Cartographically, the map presents Texas in its large stovepipe configuration with its southern boundary on the Rio Grande and northern panhandle to 42º north latitude. To its west is a very narrow strip of New Mexico and vast Upper California with a red line along the Gila River. The red line implies U.S. control of this region, as the map was published after victories by Commodore Sloat and General Kearny in New Mexico and California. In California, Yerba Buena and New Helvetia are identified, and several important routes are noted including the Great Spanish Trail to Santa Fe and the Trader's Route to Independence, Missouri.
Published in the middle of the Mexican-American War, the map indicates six battle sites, represented by small flags, including Palo Alto, Resaca de la Palma, Monterrey, Buena Vista, Cerro Gordo, and Vera Cruz. Further attention is given to the Battle of Monterrey, fought September 20-24, 1846 between General Zachary Taylor and his Army of Occupation and the Mexican Army of the North under General Pedro de Ampudia, with the inset map at top right. Being a wartime map, Mitchell chose to emphasize lines of communication, settlements, and political boundaries more than geological features, however he does offer topographical detail in the inset map and profile of roads to Vera Cruz, given the importance of this route.
Samuel Augustus Mitchell Sr. (1792 - 1868) began his map-publishing career in the early 1830s. Having worked as a schoolteacher, Mitchell was frustrated with the low quality and inaccuracy of school texts of the period. His first maps were an attempt to rectify this problem.
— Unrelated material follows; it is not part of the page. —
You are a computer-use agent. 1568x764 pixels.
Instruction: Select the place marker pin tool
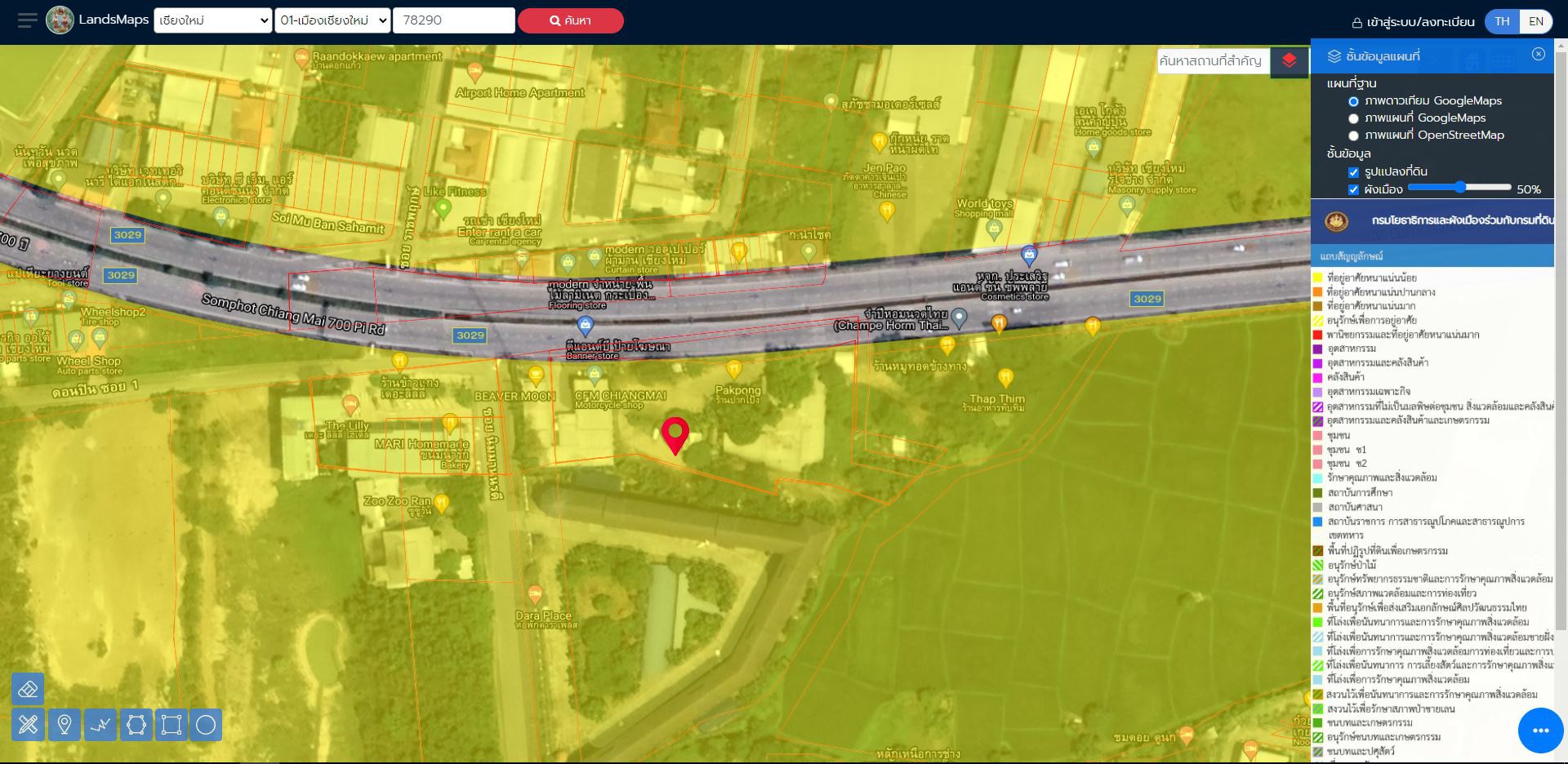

In the next 20 years Mitchell would become the most prominent American map publisher of the mid-19th century. Mitchell worked with prominent engravers J. H. Young, H. S. Tanner, and H. N. Burroughs before attaining the full copyright on his maps in 1847.
In 1849, Mitchell teamed up with printer Cowperthwait & Company to produce Mitchell's Universal Atlas and Mitchell's General Atlas. In the late 1850s most of the Mitchell copyrights were bought by Desilver and Co., who continued to publish his maps, many with modified borders and color schemes, until Mitchell's son, Samuel Augustus Mitchell Jr., entered the picture. S. A. Mitchell Jr. purchased most of the copyrights back from Desilver and, from 1860 on, published his own New General Atlas. The younger Mitchell became as prominent as his father and published atlases well into the late 1880s when most of the copyrights were again sold and the Mitchell firm closed its doors for the final time.
Map is in good and stable condition. An attractive example, the map has been professionally restored with new linen backing and edge ribbon on original rollers. The new linen reinforced and repaired numerous small cracks and tears, mostly at top. There are two small areas of loss below Great Salt Lake that have been reinstated in facsimile, along with two small chips in the left and right border, also replaced in facsimile. Overall attractive original hand coloring, with only light toning to paper and minor foxing. Map is presented unframed. Unframed dimensions: 32" H x 23 5/8" W.